There’s also another caveat: “As far as breeds go, the one thing I would say is that certain brachycephalic breeds—bulldogs, Shih Tzus, pugs, etc.—which are canines with the pushed-in faces, are going to have less resilience in their airways than a dog with a classic-shaped skull,” Dr. Kangas elaborates. “They have more airway problems anyway so if they got an upper respiratory infection, they would be more likely to get sicker with it. Exposure risk is no different, but they’re likely to be more symptomatic.”
How do I know if my dog has kennel cough?
Kennel cough tends to linger for a little bit, but it goes away on its own after about three weeks, says Dr. Kangas. So, there’s no need to dash to the vet in a panic if your doggo starts to sneeze a bit. Signs and symptoms include:
- a strong cough (often accompanied by a “honking” sound according to the American Kennel Club).
- runny nose
- loss of appetite
- low fever
I have multiple pets, do I have to worry about cross-contamination?
Thankfully, no. Just like dogs and cats don’t mix their food, they also don’t pass on their colds. “The upper respiratory stuff is dog- and cat-specific,” Dr. Kangas assures. So you can take a load off knowing that your little Garfield and Lassie can still hang out if one has an upper respiratory infection. (If you have other dogs, however, it’s best to keep them separated until the cough passes). As for humans, the pros at Purina assure us that the disease is rarely contagious and often, people who catch it already have immunocompromised systems. Your average healthy person is not at risk.
4 measures to help your pup fight off kennel cough
1. Support the immune system. Supplements such as Super Pet Nutrition’s Colostrum-LD Powder are a great addition to their diet to ensure that their immune system remains in tip-top shape. “Colostrum is actually a win-win because it also supports gut health. It’s made from the first milk that comes out when a baby is born, so it's rich in antibodies and immunoglobulins which all support the immune system,” explains Dr. Kangas. “And it’s a really easy one to give to both cats and dogs because it tastes like milk powder. You can mix it in water or put it in some wet food on a regular basis or when needed.” Bone broth, raw goat milk and fermented kefir are also good options to implement.
2. Feed a species-appropriate diet. Of course, your standard kibble is more convenient, but it’s also quite processed, which means it’s a little lacking in the nutrition department. Opt for freeze-dried foods or dehydrated foods which will contain more nutrients that support the overall health of your canine. “There are also companies now such as The Farmer’s Dog and Just Food for Dogs that can deliver fresh food for your dog,” Dr. Kangas advises.
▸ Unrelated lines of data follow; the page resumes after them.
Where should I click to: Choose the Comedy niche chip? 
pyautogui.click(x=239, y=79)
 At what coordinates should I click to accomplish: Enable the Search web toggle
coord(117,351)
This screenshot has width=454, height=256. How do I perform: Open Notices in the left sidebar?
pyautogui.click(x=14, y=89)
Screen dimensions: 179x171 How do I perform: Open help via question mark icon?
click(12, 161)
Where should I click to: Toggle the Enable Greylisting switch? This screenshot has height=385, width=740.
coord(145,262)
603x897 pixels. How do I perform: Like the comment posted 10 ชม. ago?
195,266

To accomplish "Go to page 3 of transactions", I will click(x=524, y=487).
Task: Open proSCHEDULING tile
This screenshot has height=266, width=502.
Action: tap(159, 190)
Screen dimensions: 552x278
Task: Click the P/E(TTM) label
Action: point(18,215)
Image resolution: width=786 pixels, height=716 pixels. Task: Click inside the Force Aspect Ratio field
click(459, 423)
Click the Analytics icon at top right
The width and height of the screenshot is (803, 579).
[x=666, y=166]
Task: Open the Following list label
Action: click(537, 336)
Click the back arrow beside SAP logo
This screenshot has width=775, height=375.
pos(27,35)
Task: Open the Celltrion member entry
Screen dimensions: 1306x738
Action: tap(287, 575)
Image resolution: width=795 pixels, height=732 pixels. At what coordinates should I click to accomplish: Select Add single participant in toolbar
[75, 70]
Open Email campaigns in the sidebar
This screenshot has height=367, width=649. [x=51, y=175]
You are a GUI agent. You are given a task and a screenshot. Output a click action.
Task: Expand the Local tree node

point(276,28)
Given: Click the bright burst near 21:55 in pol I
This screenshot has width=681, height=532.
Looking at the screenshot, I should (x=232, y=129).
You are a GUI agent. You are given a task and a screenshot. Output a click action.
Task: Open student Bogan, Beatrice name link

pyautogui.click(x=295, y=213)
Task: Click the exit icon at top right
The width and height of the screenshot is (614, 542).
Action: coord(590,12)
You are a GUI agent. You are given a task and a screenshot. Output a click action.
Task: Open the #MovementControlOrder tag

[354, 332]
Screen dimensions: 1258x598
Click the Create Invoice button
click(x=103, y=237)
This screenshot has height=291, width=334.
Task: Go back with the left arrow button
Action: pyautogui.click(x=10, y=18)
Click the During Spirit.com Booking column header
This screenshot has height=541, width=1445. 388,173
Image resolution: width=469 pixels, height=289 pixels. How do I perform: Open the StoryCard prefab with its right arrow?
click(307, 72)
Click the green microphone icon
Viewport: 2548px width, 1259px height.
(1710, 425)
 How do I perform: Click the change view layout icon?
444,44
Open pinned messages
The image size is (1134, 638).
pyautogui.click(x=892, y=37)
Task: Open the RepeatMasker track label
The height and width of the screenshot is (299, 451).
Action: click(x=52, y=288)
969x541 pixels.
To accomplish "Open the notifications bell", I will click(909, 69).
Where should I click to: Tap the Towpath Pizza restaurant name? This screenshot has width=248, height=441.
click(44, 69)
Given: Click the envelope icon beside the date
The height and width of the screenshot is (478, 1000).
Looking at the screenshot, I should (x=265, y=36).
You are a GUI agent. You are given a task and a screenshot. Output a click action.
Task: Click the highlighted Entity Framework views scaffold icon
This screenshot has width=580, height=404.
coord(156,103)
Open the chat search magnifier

3. Try an herbal supplement for the cold. Because kennel cough is typically self-limiting, all you need is a good remedy and some rest to help your best bud fend it off. Dr. Kangas recommends a natural supplement such as Pet Wellbeing’s Throat Gold for Dogs, which will help soothe irritation and agitation in the throat.
4. Consider getting your dog vaccinated. If your dog is in constant contact with other dogs, whether that’s at the park or at dog shows, then talk to your vet about getting them a Bordetella shot. “In general, healthy adult dogs that come into contact with large groups of other dogs should have a Bordetella vaccine annually, and boarding facilities may require a booster within the last six months,” per the AKC.
Of course, if you want to outfit your puppy in a nice sweater or fuzzy thermal, we won’t be mad at it.